[Opening Task material section]
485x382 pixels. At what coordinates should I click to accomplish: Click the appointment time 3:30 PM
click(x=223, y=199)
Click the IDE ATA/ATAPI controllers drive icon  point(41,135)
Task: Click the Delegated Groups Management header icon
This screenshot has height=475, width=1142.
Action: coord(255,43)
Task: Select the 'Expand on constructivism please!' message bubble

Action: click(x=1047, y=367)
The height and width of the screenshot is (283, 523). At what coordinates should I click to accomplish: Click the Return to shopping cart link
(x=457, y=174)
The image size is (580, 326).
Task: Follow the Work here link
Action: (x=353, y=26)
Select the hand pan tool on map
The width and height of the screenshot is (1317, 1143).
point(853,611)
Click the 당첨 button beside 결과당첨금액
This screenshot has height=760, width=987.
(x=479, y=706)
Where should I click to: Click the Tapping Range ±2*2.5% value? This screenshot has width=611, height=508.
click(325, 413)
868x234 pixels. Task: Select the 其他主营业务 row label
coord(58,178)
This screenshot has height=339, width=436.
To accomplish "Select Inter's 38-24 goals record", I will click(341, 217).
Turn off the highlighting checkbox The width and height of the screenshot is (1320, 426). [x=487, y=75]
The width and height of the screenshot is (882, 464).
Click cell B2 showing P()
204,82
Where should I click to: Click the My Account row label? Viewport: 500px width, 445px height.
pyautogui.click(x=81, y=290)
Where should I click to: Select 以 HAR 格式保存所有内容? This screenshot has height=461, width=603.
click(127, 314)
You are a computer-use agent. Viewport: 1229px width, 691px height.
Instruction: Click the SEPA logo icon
[Closing Task material section]
* [Task prompt]: Your answer must be the full set of records above, reproduced exactly.

* [Result]:
485x382 pixels. At what coordinates should I click to accomplish: Click the appointment time 3:30 PM
click(x=223, y=199)
Click the IDE ATA/ATAPI controllers drive icon  point(41,135)
Task: Click the Delegated Groups Management header icon
This screenshot has height=475, width=1142.
Action: coord(255,43)
Task: Select the 'Expand on constructivism please!' message bubble

Action: click(x=1047, y=367)
The height and width of the screenshot is (283, 523). At what coordinates should I click to accomplish: Click the Return to shopping cart link
(x=457, y=174)
The image size is (580, 326).
Task: Follow the Work here link
Action: (x=353, y=26)
Select the hand pan tool on map
The width and height of the screenshot is (1317, 1143).
point(853,611)
Click the 당첨 button beside 결과당첨금액
This screenshot has height=760, width=987.
(x=479, y=706)
Where should I click to: Click the Tapping Range ±2*2.5% value? This screenshot has width=611, height=508.
click(325, 413)
868x234 pixels. Task: Select the 其他主营业务 row label
coord(58,178)
This screenshot has height=339, width=436.
To accomplish "Select Inter's 38-24 goals record", I will click(341, 217).
Turn off the highlighting checkbox The width and height of the screenshot is (1320, 426). [x=487, y=75]
The width and height of the screenshot is (882, 464).
Click cell B2 showing P()
204,82
Where should I click to: Click the My Account row label? Viewport: 500px width, 445px height.
pyautogui.click(x=81, y=290)
Where should I click to: Select 以 HAR 格式保存所有内容? This screenshot has height=461, width=603.
click(127, 314)
You are a computer-use agent. Viewport: 1229px width, 691px height.
Instruction: Click the SEPA logo icon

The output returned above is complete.